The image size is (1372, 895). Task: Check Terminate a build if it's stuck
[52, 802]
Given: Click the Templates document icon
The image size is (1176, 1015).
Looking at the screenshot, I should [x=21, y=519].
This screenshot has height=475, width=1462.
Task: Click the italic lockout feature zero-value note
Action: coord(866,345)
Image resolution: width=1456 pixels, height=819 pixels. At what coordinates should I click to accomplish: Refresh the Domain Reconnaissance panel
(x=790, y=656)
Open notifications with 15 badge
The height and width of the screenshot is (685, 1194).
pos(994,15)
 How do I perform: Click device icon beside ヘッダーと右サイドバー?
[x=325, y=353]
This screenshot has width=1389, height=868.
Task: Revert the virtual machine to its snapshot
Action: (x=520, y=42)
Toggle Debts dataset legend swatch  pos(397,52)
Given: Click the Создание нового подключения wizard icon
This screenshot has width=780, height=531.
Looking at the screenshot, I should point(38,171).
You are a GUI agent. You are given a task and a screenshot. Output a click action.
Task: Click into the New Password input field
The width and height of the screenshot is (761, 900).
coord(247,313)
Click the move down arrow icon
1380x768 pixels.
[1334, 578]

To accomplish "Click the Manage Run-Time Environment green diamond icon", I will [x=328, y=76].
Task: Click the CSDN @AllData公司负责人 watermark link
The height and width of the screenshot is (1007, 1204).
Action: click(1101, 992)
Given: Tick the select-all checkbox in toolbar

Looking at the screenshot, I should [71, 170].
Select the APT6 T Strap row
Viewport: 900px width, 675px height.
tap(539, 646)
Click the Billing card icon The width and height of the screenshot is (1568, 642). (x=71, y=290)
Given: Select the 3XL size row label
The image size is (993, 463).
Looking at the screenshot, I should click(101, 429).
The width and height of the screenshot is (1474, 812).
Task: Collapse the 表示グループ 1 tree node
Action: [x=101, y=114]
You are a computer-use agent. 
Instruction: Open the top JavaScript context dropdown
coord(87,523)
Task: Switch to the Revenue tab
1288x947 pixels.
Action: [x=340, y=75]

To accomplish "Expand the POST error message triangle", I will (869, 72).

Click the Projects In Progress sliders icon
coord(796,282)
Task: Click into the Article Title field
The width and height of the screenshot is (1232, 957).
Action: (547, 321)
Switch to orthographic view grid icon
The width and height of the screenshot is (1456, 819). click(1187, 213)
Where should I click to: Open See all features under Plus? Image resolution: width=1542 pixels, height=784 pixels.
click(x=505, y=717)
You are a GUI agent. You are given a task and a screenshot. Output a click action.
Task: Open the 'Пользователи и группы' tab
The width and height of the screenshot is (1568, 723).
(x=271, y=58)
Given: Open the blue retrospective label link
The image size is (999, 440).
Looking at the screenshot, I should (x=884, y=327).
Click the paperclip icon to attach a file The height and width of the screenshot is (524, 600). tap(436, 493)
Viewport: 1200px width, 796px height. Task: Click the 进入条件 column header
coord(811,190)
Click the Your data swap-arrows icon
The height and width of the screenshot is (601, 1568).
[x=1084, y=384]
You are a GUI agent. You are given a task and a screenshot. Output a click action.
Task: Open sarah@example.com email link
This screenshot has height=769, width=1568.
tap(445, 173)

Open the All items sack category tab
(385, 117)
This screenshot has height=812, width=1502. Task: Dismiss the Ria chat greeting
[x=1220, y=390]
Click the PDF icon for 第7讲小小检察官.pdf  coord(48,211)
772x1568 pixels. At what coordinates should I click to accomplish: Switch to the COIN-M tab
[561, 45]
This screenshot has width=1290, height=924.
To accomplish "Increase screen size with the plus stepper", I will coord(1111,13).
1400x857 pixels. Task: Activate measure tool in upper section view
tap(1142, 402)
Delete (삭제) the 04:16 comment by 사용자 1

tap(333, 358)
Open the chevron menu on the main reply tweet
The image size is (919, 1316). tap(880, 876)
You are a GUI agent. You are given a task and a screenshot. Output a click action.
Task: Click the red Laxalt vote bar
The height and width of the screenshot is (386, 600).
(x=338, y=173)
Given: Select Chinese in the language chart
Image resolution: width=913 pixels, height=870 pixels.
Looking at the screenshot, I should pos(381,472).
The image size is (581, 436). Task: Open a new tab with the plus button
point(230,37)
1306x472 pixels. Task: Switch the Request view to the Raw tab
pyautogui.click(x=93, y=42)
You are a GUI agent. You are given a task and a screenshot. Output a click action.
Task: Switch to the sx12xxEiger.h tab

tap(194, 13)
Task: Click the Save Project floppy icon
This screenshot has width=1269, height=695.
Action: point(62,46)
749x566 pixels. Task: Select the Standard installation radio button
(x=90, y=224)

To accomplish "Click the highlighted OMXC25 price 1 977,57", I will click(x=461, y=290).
————————
*GIVEN EXERCISE*
Reproduce verbatim the rows from the first line through the line containing "Toggle Debts dataset", including both of those lines.

*EXERCISE ANSWER*
The image size is (1372, 895). Task: Check Terminate a build if it's stuck
[52, 802]
Given: Click the Templates document icon
The image size is (1176, 1015).
Looking at the screenshot, I should [x=21, y=519].
This screenshot has height=475, width=1462.
Task: Click the italic lockout feature zero-value note
Action: coord(866,345)
Image resolution: width=1456 pixels, height=819 pixels. At what coordinates should I click to accomplish: Refresh the Domain Reconnaissance panel
(x=790, y=656)
Open notifications with 15 badge
The height and width of the screenshot is (685, 1194).
pos(994,15)
 How do I perform: Click device icon beside ヘッダーと右サイドバー?
[x=325, y=353]
This screenshot has width=1389, height=868.
Task: Revert the virtual machine to its snapshot
Action: (x=520, y=42)
Toggle Debts dataset legend swatch  pos(397,52)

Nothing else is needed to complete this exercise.